En somme, durant cette journée de liberté et de plein air, favorable aux épanchements, on n'avait pu surprendre à Tchernitchef aucune parole positive. L'Empereur ne se découragea point et revint à la charge, sinon en personne, au moins par procuration. Le lendemain matin, Tchernitchef se reposait chez lui, lorsque le grand maréchal se présenta inopinément. Il lui dit que l'Empereur, ayant vu avec inquiétude qu'il n'était pas très bien portant, désirait savoir si d'abord après des voyages, aussi fatigants une chasse à courre de dix-huit lieues ne lui avait pas fait de mal. Après s'être enquis à ce sujet avec une touchante sollicitude, Duroc aborda le véritable objet de sa visite ; il pria Tchernitchef, en y mettant encore plus d'insistance que la veille, il l'adjura d'énoncer les demandes que Sa Majesté Russe l'avait peut-être chargé de ne faire qu'après des exhortations pressantes.

A cette amicale mise en demeure, Tchernitchef ne pouvait répondre, puisqu'il avait reçu défense expresse de compromettre son gouvernement par de trop claires ouvertures. Ayant touché mot à l'Empereur de sacrifices territoriaux en Pologne, il avait épuisé son mandat et n'avait plus pouvoir de revenir à l'objet légèrement effleuré ; son second entretien avec le grand maréchal, comme le premier, se fondit en discussions vagues.

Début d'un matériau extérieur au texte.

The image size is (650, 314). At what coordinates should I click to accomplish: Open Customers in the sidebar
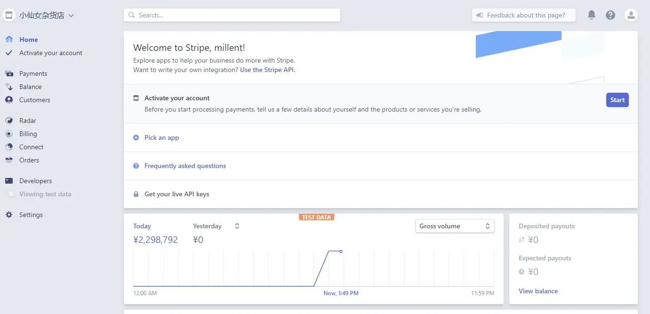pos(34,100)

Voyant que Tchernitchef persiste définitivement dans la réserve dont il n'est sorti qu'un instant, Napoléon se retourne vers son ambassadeur en Russie, juge opportun d'adresser à la perspicacité de Caulaincourt un second, un plus pressant appel. Seulement, la main qu'il emploiera pour lui écrire ne sera plus la même : il confiera ce soin à un rédacteur nouveau, transféré subitement d'un poste à un autre dans la haute administration de l'État. Depuis quelques heures, un coup de théâtre se préparait dans les régions gouvernementales, et, par un fait sans exemple dans l'histoire de l'Empire, la crise extérieure aboutissait à un changement dans le ministère.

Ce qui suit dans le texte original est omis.